A waterfall or stream can make a great addition to your pond. It can be an ideal way to return filtered water, it will inject vital oxygen and may possibly be the pond’s visual centrepiece while adding soothing sound to the garden.

The waterfall’s positioning, design and the materials required in the construction should be fully planned before you begin building the pond.

Preformed Waterfalls

The easiest way of adding a water-way to your pond is to buy and install a preformed waterfall. There are many styles of molded waterfalls available, and they vary from inexpensive plastic waterfalls to realistic fibreglass and resin models. You will need to position the waterfall on a mound of earth at the side of the pond. Altering the gradient of the waterfall adjusts the flow of the cascading water to the desired effect.
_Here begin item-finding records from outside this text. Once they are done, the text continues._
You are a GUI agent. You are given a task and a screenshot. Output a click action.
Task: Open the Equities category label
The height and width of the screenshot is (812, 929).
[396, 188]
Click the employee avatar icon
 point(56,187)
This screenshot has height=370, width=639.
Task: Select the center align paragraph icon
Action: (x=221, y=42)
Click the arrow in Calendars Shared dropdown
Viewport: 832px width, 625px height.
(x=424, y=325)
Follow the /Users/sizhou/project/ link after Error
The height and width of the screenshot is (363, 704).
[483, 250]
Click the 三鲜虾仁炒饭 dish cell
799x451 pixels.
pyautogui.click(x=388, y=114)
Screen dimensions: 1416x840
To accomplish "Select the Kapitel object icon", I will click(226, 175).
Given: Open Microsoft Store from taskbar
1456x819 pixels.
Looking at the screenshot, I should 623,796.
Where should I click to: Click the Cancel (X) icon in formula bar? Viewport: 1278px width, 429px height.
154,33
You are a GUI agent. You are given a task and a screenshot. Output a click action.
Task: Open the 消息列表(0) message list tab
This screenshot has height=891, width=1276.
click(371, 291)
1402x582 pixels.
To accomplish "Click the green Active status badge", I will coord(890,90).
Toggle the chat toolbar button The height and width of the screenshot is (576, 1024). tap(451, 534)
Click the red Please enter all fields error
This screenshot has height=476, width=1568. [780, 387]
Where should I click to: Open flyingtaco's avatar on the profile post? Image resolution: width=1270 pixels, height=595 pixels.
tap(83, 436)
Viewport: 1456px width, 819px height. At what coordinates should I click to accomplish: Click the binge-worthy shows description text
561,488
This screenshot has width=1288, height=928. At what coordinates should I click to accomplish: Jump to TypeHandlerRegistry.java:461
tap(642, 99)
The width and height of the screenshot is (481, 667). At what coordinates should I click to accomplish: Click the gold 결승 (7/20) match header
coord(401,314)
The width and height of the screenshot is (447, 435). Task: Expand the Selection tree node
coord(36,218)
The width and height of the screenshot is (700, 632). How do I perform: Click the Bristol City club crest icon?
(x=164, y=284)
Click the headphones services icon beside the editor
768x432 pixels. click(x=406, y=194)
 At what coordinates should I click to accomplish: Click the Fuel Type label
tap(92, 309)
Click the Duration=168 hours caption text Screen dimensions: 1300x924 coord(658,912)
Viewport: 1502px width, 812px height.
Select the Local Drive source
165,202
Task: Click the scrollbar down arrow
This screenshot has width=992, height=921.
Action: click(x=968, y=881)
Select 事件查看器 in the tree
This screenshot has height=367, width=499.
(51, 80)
Liner-based Waterfalls and Streams

A self-made waterfall or stream will ensure that your finished water-way will match the style of the rest of the pond and garden. It is also an ideal use of any excess liner and underlay which was removed when you built your pond, although long, narrow lengths are available to buy.The liner can be hidden with rocks and cobbles, placed to divert the flow and create a natural effect. Also, slate is an ideal material for creating smooth lips for the water to cascade over.It may be necessary to concrete some rocks in place. In this event it is important to paint the concrete with a pond sealer to prevent lime leaching into the water.Another material ideal for giving streams and waterfalls a natural look is stone liner.

Stainless Steel Blades

Stainless steel blades are designed for more contemporary features, and deliver a sheer, ‘clean-cut’ curtain of water into the pond, ideal for a formal pond design.Stainless steel blades can be attached onto a vertical wall, or built into the brick-work. Some blade designs come with a row of LED lights built in along the lip which create a stunning effect after dark.Blades usually require a larger flow rate of water when compared to other waterfalls. This is to sustain the sheer fall of the water, which would begin to taper and form a ‘v’ shape if the flow was not great enough. The flow rate required is usually given by the manufacturer.